Stored records
▶
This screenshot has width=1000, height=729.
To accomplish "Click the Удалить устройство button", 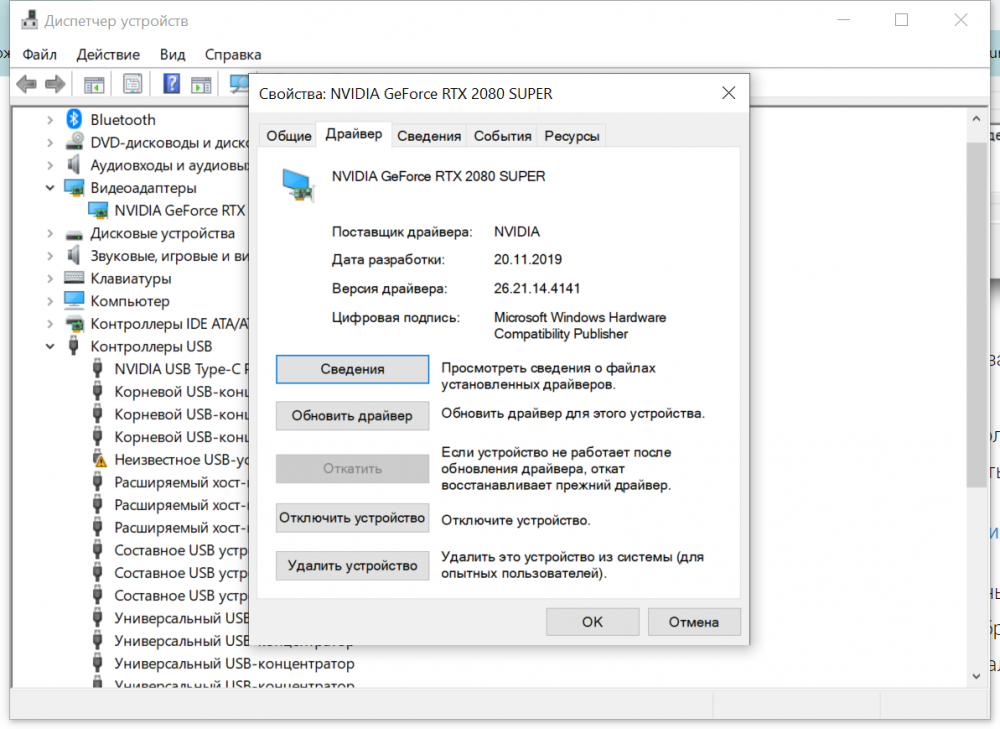I will [x=352, y=566].
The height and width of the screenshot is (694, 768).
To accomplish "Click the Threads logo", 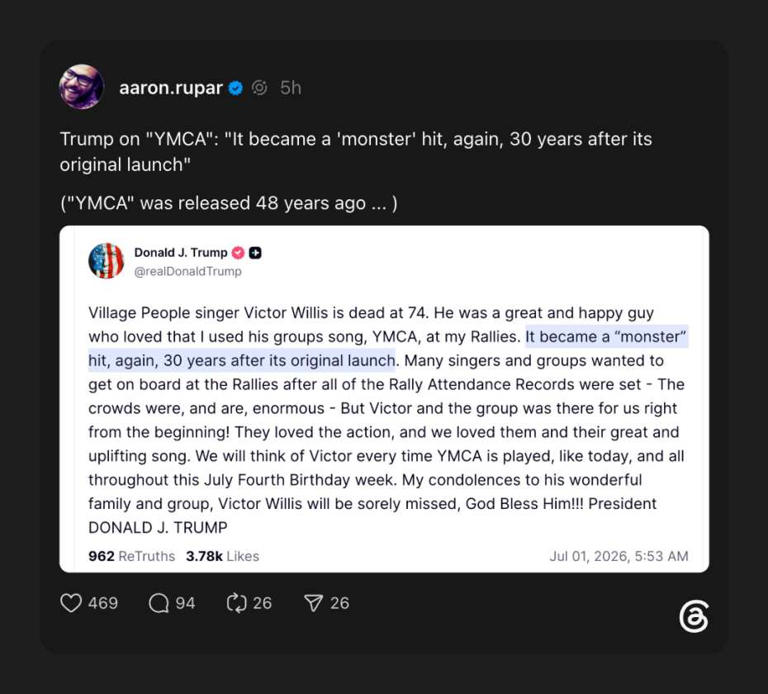I will [694, 616].
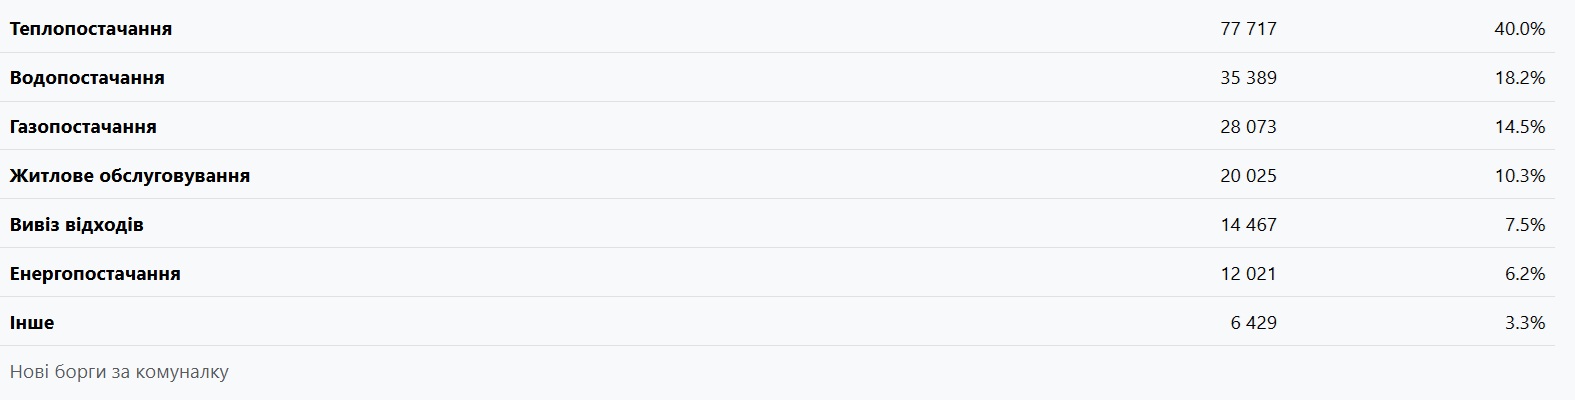Click the Теплопостачання row label

pyautogui.click(x=91, y=29)
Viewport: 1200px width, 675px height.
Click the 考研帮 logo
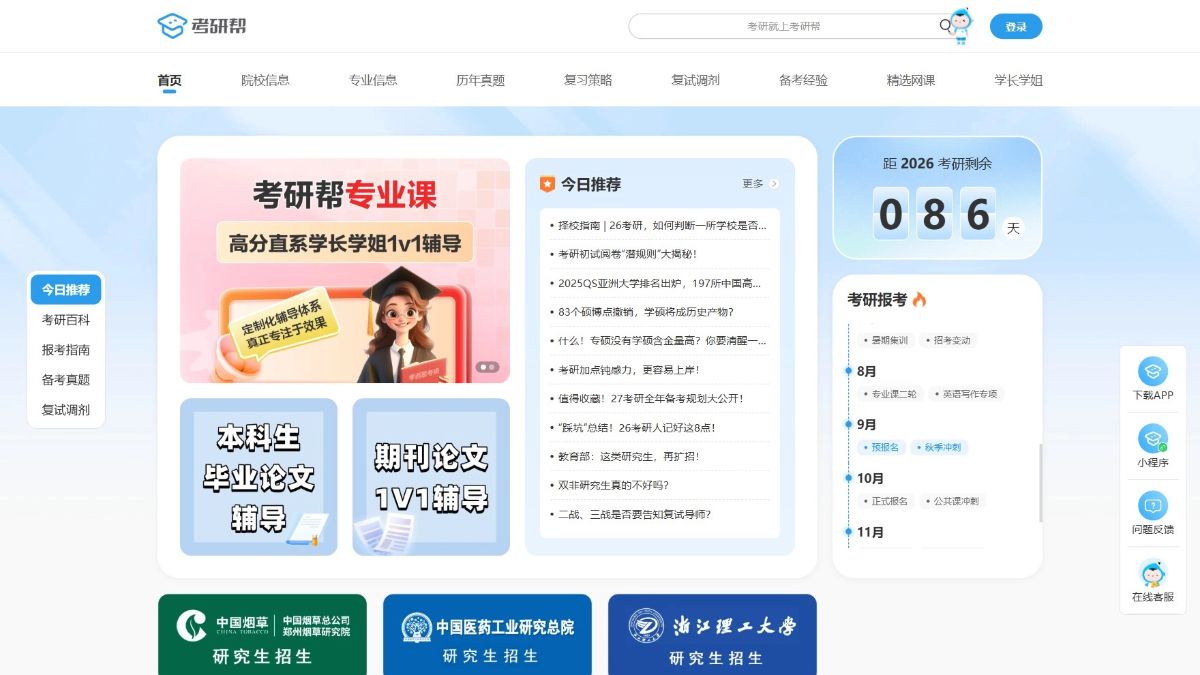click(x=202, y=26)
◀
Required work ->
Reproduce, word for word, the lines from the one containing "Viewport: 1200px width, 675px height." through the final line above. Leave every picture out.

Expected answer ->
Viewport: 1200px width, 675px height.
Click the 考研帮 logo
click(x=202, y=26)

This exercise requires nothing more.